Collected data entries:

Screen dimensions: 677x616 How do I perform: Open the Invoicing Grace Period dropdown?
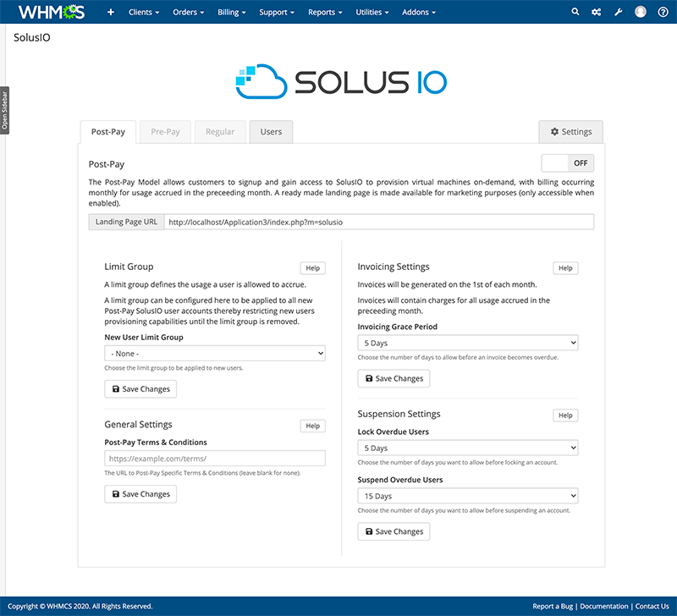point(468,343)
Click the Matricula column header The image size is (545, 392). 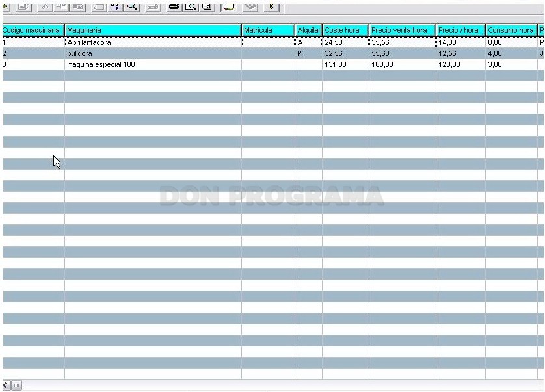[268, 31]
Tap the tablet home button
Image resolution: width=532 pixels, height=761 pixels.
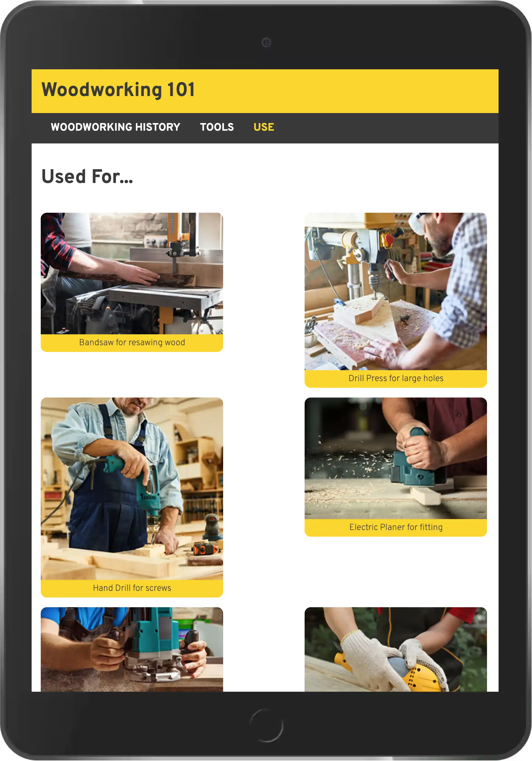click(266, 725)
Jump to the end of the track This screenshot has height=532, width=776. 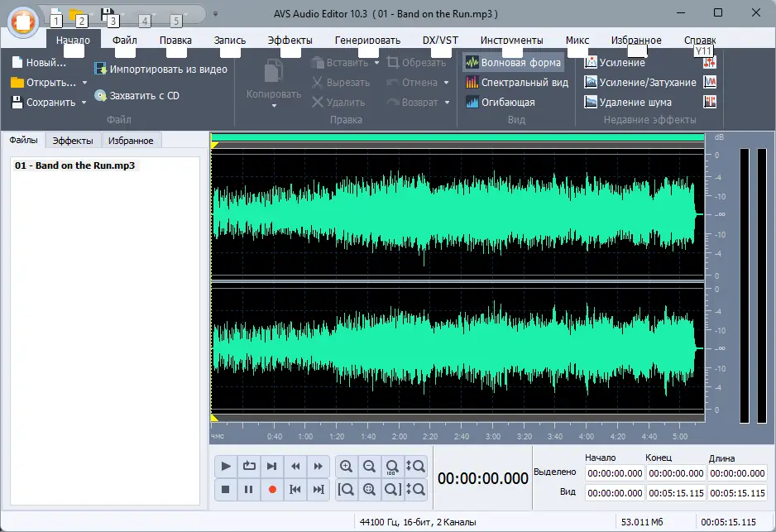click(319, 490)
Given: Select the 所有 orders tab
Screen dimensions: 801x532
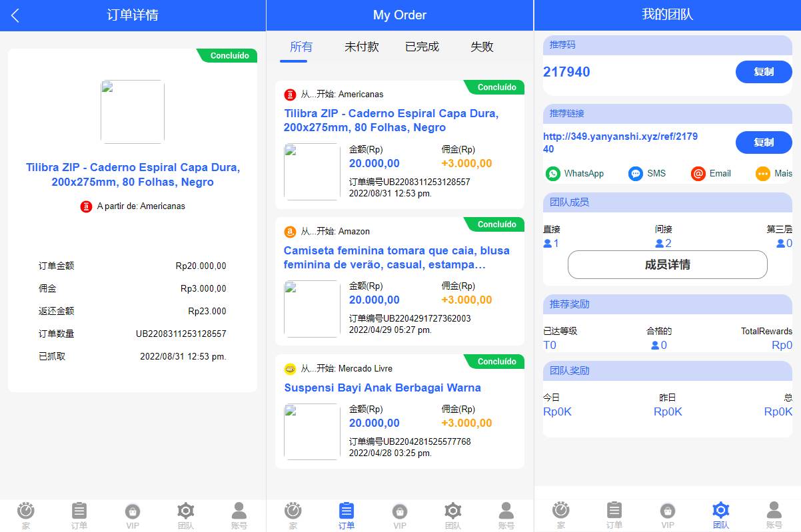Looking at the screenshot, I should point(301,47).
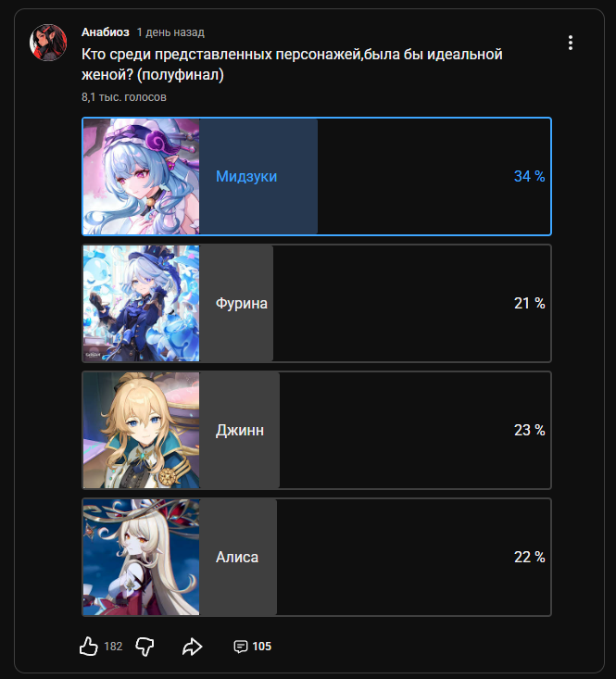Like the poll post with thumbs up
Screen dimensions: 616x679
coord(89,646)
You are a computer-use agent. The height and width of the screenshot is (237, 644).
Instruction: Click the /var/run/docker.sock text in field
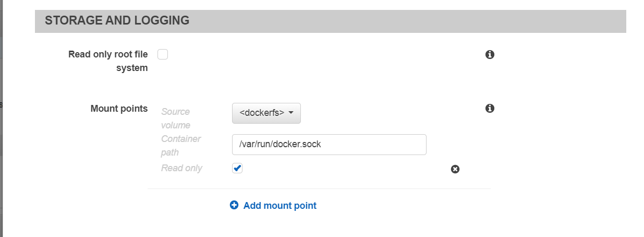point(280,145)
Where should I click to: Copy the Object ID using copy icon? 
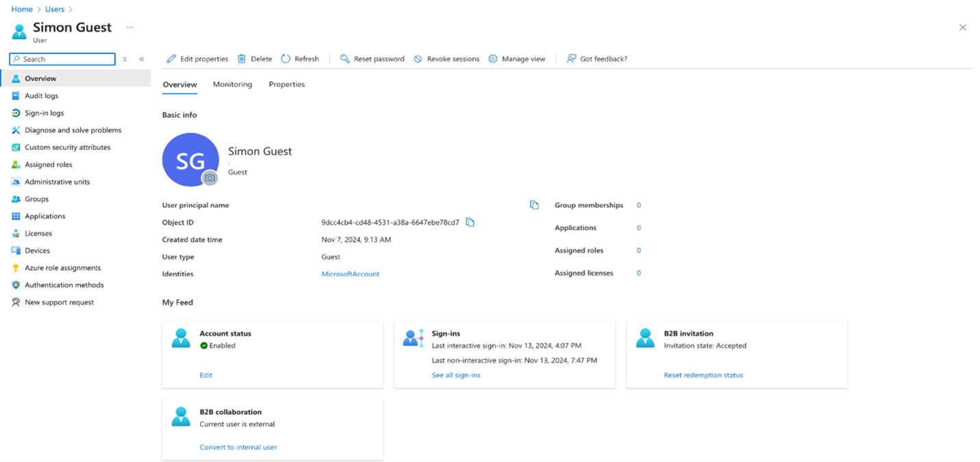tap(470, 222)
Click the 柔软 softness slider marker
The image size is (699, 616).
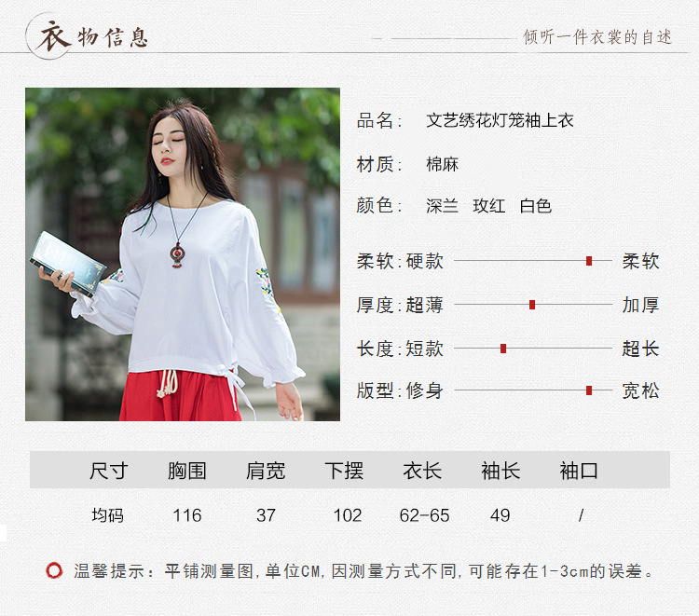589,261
--
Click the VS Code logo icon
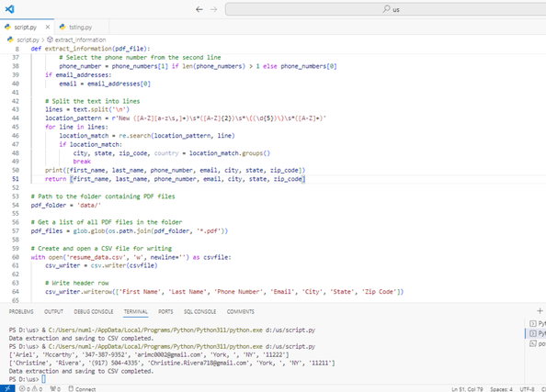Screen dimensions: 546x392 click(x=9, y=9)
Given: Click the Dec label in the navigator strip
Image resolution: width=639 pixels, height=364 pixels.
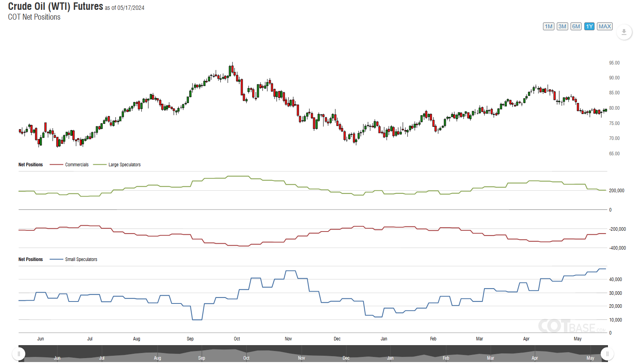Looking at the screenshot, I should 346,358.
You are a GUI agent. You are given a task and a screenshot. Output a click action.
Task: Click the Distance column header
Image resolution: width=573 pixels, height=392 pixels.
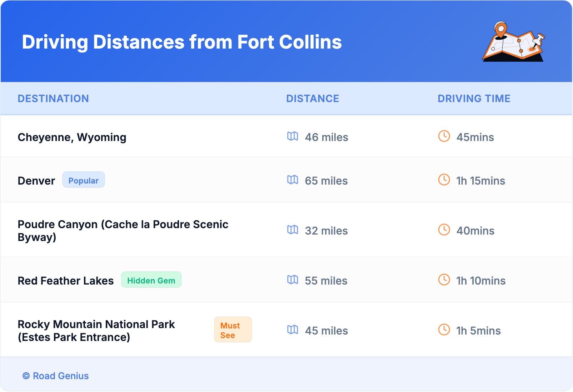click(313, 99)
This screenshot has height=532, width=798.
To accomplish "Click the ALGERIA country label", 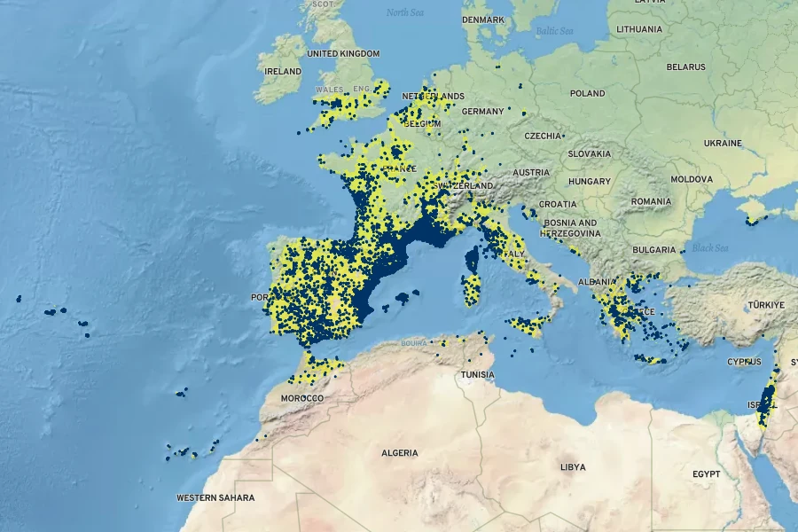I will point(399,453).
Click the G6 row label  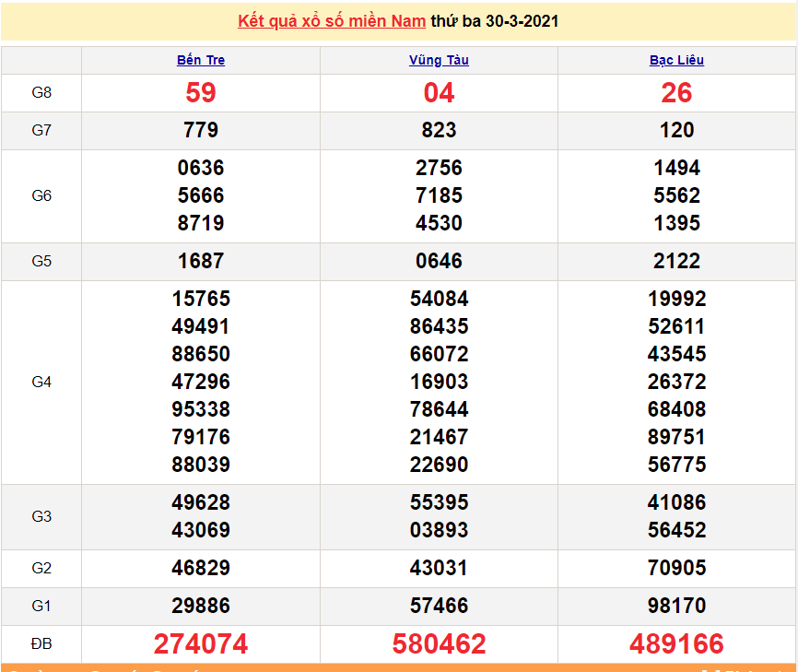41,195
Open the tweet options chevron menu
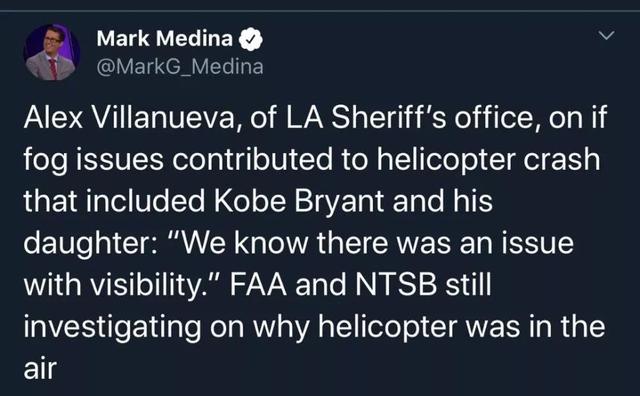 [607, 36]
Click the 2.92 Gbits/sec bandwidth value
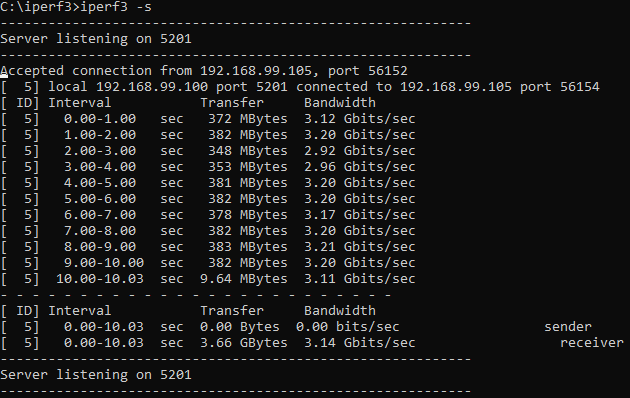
...
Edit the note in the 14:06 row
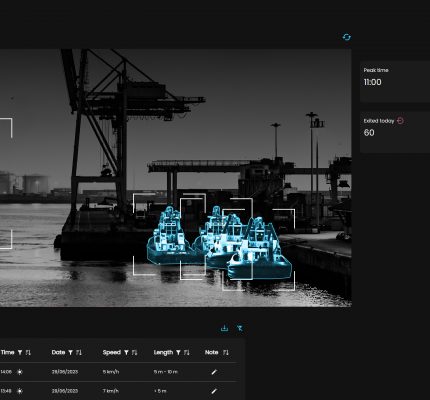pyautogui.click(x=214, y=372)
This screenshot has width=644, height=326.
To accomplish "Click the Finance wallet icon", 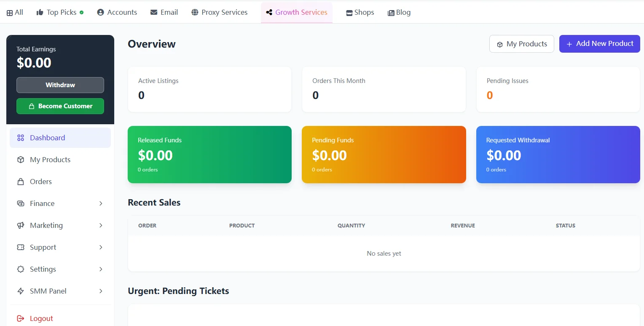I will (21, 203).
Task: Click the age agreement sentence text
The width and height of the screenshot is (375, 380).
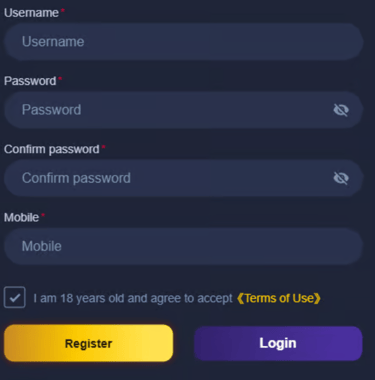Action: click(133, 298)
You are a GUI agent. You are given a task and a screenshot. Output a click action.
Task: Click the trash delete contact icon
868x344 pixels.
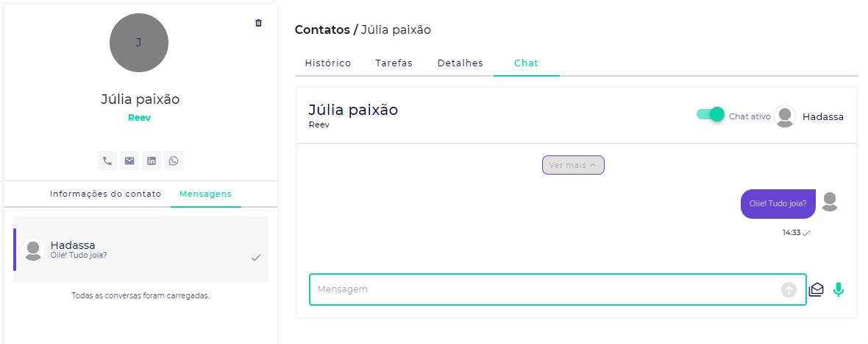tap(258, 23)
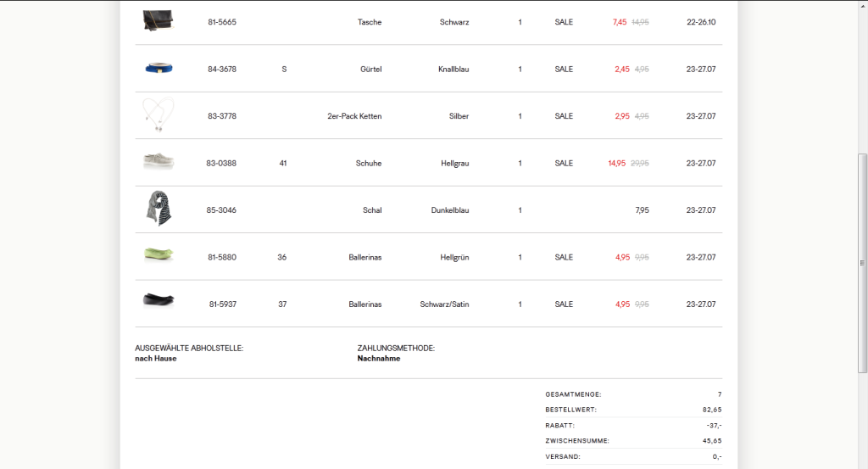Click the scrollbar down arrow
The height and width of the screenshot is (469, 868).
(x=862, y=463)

* What to do: Out of the records above, return only the lines from the one with "Open the tweet options chevron menu" through the one with "Click the 2.92 Gbits/sec bandwidth value", exactly, and none of the pictures.

* Task output:
Open the tweet options chevron menu
 [607, 36]
Click the 2.92 Gbits/sec bandwidth value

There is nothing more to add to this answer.